◆ WORK REQUEST: Starting with the line that contains "How do I perform: Open", give again exactly and only each line through the end of the records; include the last line and exclude pictures.
:: SUPPLIED RECORDS
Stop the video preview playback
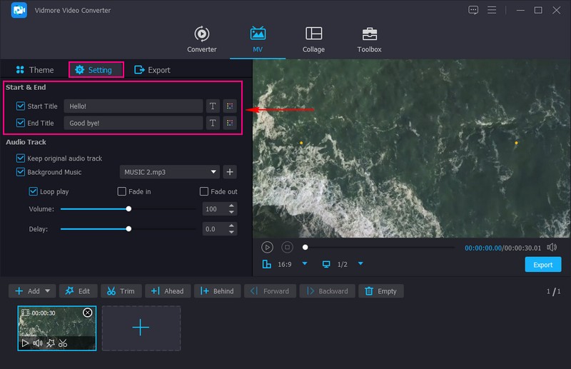571x369 pixels. [x=287, y=247]
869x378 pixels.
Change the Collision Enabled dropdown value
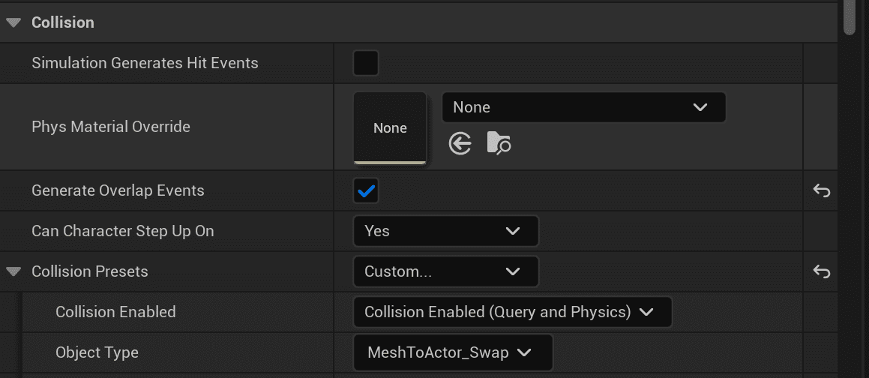(513, 312)
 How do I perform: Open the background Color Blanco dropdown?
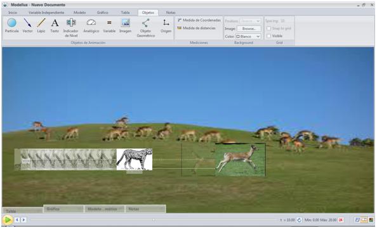248,37
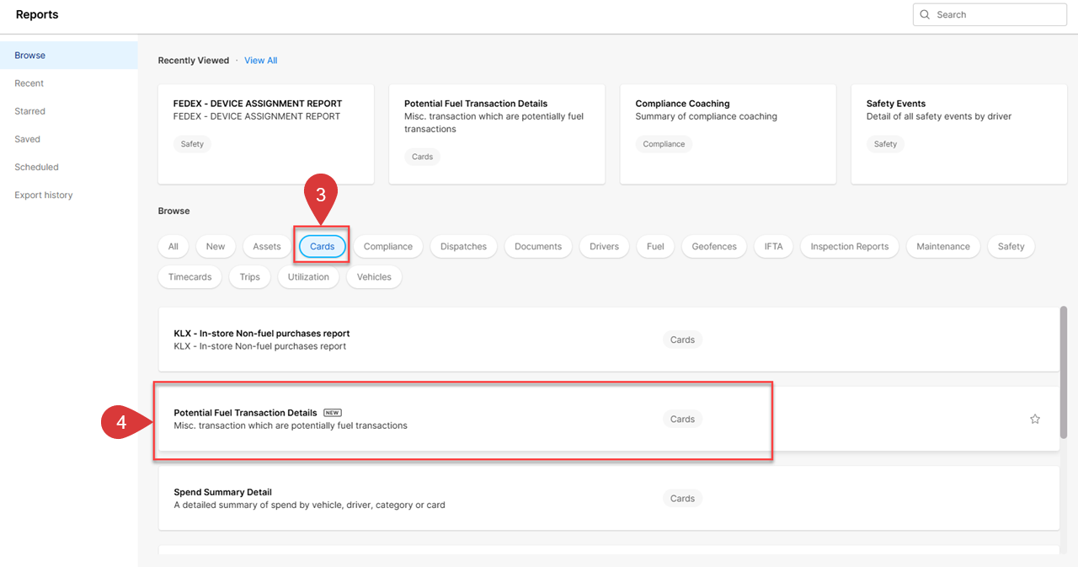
::::
◆ RESPONSE:
 How do I perform: Open the background Color Blanco dropdown?
248,37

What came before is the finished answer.